You may ask, if the unemployment rate has dropped and we’re at virtual full employment, why would that not be good news for the U.S. economy? The reason is quite simple and that is the unemployment rate drop was not because more people are working but rather, because more and more unemployed Americans were frustrated in their job search and just gave up. Because they gave up and are no longer looking for jobs, they’re not considered unemployed. Obviously, that is not good news for the U.S. economy. In addition, when you dig deeper into the numbers you realize that the participation rate, which is the percentage of working-age Americans who are actually working, is at a four decade low. Clearly, that is also not good news.
It is important that as investors we don’t just pay attention to the headlines but rather, we dig deeper. This doesn’t just. apply to the unemployment numbers; it applies to all the numbers when it comes to the economy. For example, when people see that the Dow Jones Industrial Average has risen, most people make the assumption that the entire stock market has moved forward. Unfortunately, that is not the case. After all, the Dow Jones Industrial Average only represents 30 stocks and the way it is calculated, the majority of stocks within the index may have lost money and only a handful of stocks made money; but the entire index ended in positive territory.

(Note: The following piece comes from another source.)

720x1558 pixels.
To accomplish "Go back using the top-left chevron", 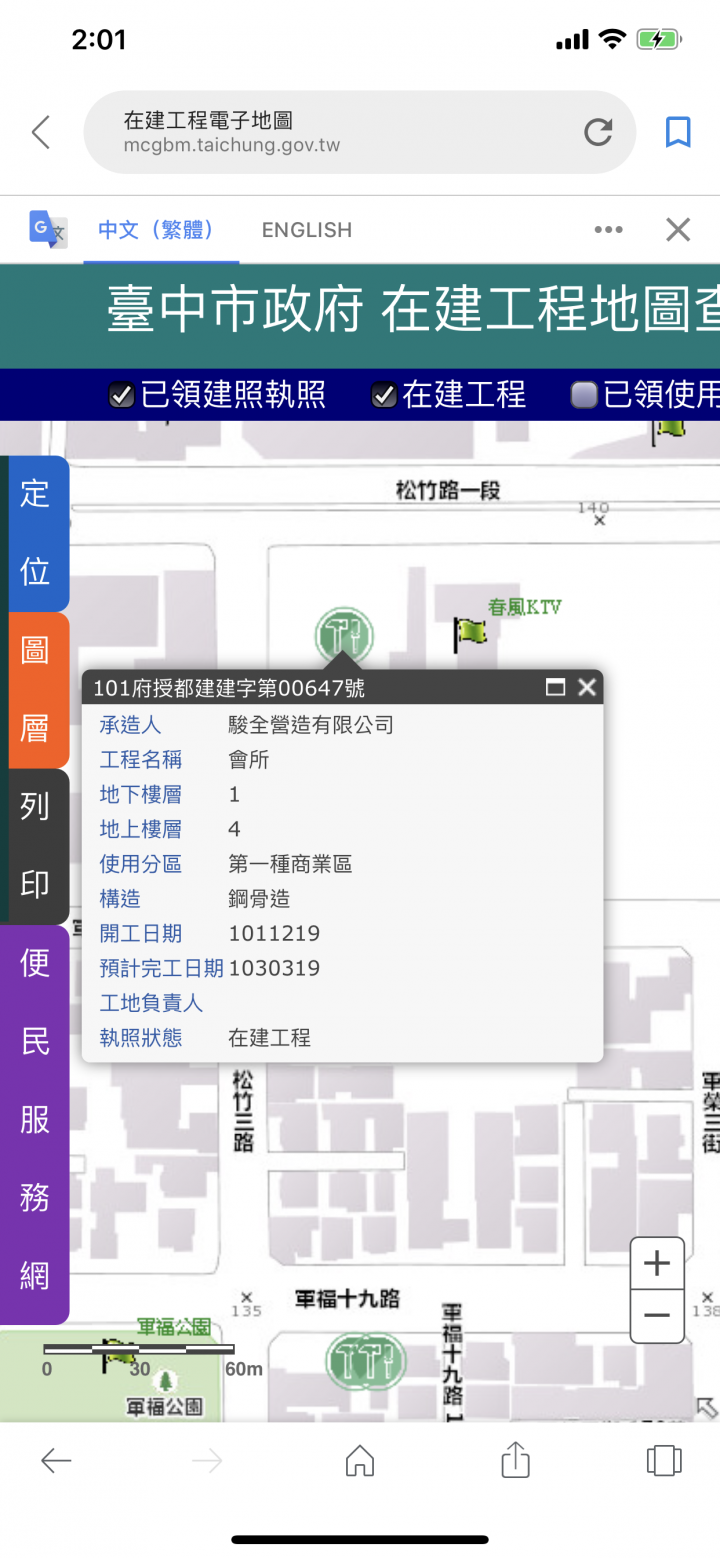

Therefore, it’s possible that an index such as the Dow Jones or the S&P 500 moved forward but your portfolio declined. That doesn’t mean you have a bad portfolio or that your portfolio needs adjustment. After all, the reverse is possible, where the index has gone down, but your portfolio has risen. Remember, as investors your goal is not to necessarily match an index and duplicate its results; rather, the purpose of your portfolio is to achieve your individual goals and objectives. That ultimately is the goal that you need to be focused on.
On a weekly basis we are inundated with financial numbers. Like most numbers they can be interpreted in a variety of different ways, depending upon the spin tt you want to put on something. That is why I always tell investors they have to read beyond the headlines. In addition, before you make an investment decision based upon economic numbers, it is important that you understand how the numbers are calculated and what it truly means. In addition, it is always important to remember that with so much economic data being released, the numbers can seem to be contradictory. Some reports will suggest that the economy is strong and growing while others will suggest the economy is weak. The key to investors is to understand what you’re looking at and when you make a decision to make sure that you’re not making a rash decision based upon one set of numbers but rather, you’re looking at a variety of numbers over a period of time.

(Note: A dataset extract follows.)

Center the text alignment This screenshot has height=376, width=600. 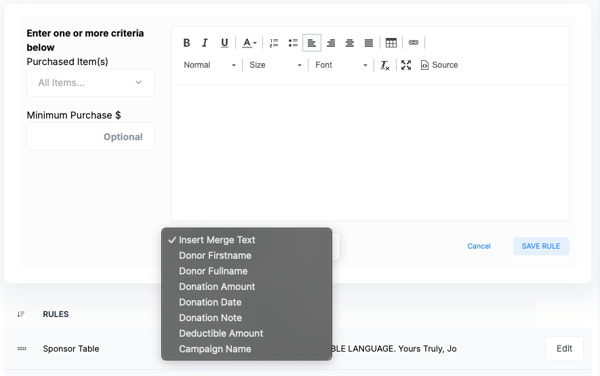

As someone who manages money I never make a decision based upon one economic number. Rather, I try to look for trends and base decisions on a variety of numbers over a period of time. My recommendation to you is that you do the same. If you make a decision on your portfolio based upon one economic number, I think you’ll be making a mistake; and that is a mistake that will cost you over the long run.
Good luck!
Rick is a fee-only financial advisor. His website is www.bloomassetmanagement.com. If you would like Rick to respond to your questions, please email Rick at rick@bloomassetmanagement.com.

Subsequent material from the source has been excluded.